(begin)

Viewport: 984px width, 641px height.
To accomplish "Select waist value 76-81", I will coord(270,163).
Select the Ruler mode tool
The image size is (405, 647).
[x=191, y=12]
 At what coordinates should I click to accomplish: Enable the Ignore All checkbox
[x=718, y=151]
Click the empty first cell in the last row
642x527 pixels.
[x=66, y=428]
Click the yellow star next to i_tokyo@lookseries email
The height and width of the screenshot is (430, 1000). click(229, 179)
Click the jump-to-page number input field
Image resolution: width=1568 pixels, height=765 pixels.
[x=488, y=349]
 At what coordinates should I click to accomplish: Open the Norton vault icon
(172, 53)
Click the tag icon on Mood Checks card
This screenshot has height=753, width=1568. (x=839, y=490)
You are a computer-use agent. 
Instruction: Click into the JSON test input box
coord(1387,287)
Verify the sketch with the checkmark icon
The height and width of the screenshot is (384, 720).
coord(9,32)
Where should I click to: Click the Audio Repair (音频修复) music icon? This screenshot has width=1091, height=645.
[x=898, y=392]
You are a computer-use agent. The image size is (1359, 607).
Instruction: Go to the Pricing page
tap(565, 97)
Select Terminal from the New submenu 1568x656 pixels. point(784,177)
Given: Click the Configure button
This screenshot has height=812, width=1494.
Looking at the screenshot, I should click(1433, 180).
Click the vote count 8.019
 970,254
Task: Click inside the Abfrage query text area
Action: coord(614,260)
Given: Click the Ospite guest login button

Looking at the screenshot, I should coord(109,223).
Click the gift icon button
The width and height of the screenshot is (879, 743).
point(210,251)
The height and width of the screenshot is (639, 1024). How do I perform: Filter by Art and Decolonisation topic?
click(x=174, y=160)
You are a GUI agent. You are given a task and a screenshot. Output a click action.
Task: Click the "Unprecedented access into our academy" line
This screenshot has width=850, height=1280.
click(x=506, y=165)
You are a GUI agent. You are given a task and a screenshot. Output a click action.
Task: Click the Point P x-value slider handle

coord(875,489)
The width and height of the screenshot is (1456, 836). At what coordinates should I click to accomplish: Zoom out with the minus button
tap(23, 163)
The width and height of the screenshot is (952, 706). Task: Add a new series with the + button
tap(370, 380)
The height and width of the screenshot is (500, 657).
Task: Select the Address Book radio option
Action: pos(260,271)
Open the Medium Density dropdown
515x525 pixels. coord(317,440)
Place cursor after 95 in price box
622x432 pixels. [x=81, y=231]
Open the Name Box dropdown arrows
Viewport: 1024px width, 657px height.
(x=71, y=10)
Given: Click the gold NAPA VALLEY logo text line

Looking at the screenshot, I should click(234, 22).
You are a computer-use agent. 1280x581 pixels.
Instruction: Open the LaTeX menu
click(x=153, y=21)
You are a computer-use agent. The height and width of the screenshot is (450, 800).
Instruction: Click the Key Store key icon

(end)

● What is being asked:
Render every line of the items above as a Markdown table with the columns Number and Record line, one row per line, with blank lines left out.

● Exercise output:
| Number | Record line |
|---|---|
| 1 | Viewport: 984px width, 641px height. |
| 2 | To accomplish "Select waist value 76-81", I will coord(270,163). |
| 3 | Select the Ruler mode tool |
| 4 | The image size is (405, 647). |
| 5 | [x=191, y=12] |
| 6 |  At what coordinates should I click to accomplish: Enable the Ignore All checkbox |
| 7 | [x=718, y=151] |
| 8 | Click the empty first cell in the last row |
| 9 | 642x527 pixels. |
| 10 | [x=66, y=428] |
| 11 | Click the yellow star next to i_tokyo@lookseries email |
| 12 | The height and width of the screenshot is (430, 1000). click(229, 179) |
| 13 | Click the jump-to-page number input field |
| 14 | Image resolution: width=1568 pixels, height=765 pixels. |
| 15 | [x=488, y=349] |
| 16 |  At what coordinates should I click to accomplish: Open the Norton vault icon |
| 17 | (172, 53) |
| 18 | Click the tag icon on Mood Checks card |
| 19 | This screenshot has height=753, width=1568. (x=839, y=490) |
| 20 | You are a computer-use agent.  |
| 21 | Instruction: Click into the JSON test input box |
| 22 | coord(1387,287) |
| 23 | Verify the sketch with the checkmark icon |
| 24 | The height and width of the screenshot is (384, 720). |
| 25 | coord(9,32) |
| 26 | Where should I click to: Click the Audio Repair (音频修复) music icon? This screenshot has width=1091, height=645. |
| 27 | [x=898, y=392] |
| 28 | You are a computer-use agent. The image size is (1359, 607). |
| 29 | Instruction: Go to the Pricing page |
| 30 | tap(565, 97) |
| 31 | Select Terminal from the New submenu 1568x656 pixels. point(784,177) |
| 32 | Given: Click the Configure button |
| 33 | This screenshot has height=812, width=1494. |
| 34 | Looking at the screenshot, I should click(1433, 180). |
| 35 | Click the vote count 8.019 |
| 36 |  970,254 |
| 37 | Task: Click inside the Abfrage query text area |
| 38 | Action: coord(614,260) |
| 39 | Given: Click the Ospite guest login button |
| 40 | Looking at the screenshot, I should coord(109,223). |
| 41 | Click the gift icon button |
| 42 | The width and height of the screenshot is (879, 743). |
| 43 | point(210,251) |
| 44 | The height and width of the screenshot is (639, 1024). How do I perform: Filter by Art and Decolonisation topic? |
| 45 | click(x=174, y=160) |
| 46 | You are a GUI agent. You are given a task and a screenshot. Output a click action. |
| 47 | Task: Click the "Unprecedented access into our academy" line |
| 48 | This screenshot has width=850, height=1280. |
| 49 | click(x=506, y=165) |
| 50 | You are a GUI agent. You are given a task and a screenshot. Output a click action. |
| 51 | Task: Click the Point P x-value slider handle |
| 52 | coord(875,489) |
| 53 | The width and height of the screenshot is (1456, 836). At what coordinates should I click to accomplish: Zoom out with the minus button |
| 54 | tap(23, 163) |
| 55 | The width and height of the screenshot is (952, 706). Task: Add a new series with the + button |
| 56 | tap(370, 380) |
| 57 | The height and width of the screenshot is (500, 657). |
| 58 | Task: Select the Address Book radio option |
| 59 | Action: pos(260,271) |
| 60 | Open the Medium Density dropdown |
| 61 | 515x525 pixels. coord(317,440) |
| 62 | Place cursor after 95 in price box |
| 63 | 622x432 pixels. [x=81, y=231] |
| 64 | Open the Name Box dropdown arrows |
| 65 | Viewport: 1024px width, 657px height. |
| 66 | (x=71, y=10) |
| 67 | Given: Click the gold NAPA VALLEY logo text line |
| 68 | Looking at the screenshot, I should click(234, 22). |
| 69 | You are a computer-use agent. 1280x581 pixels. |
| 70 | Instruction: Open the LaTeX menu |
| 71 | click(x=153, y=21) |
| 72 | You are a computer-use agent. The height and width of the screenshot is (450, 800). |
| 73 | Instruction: Click the Key Store key icon |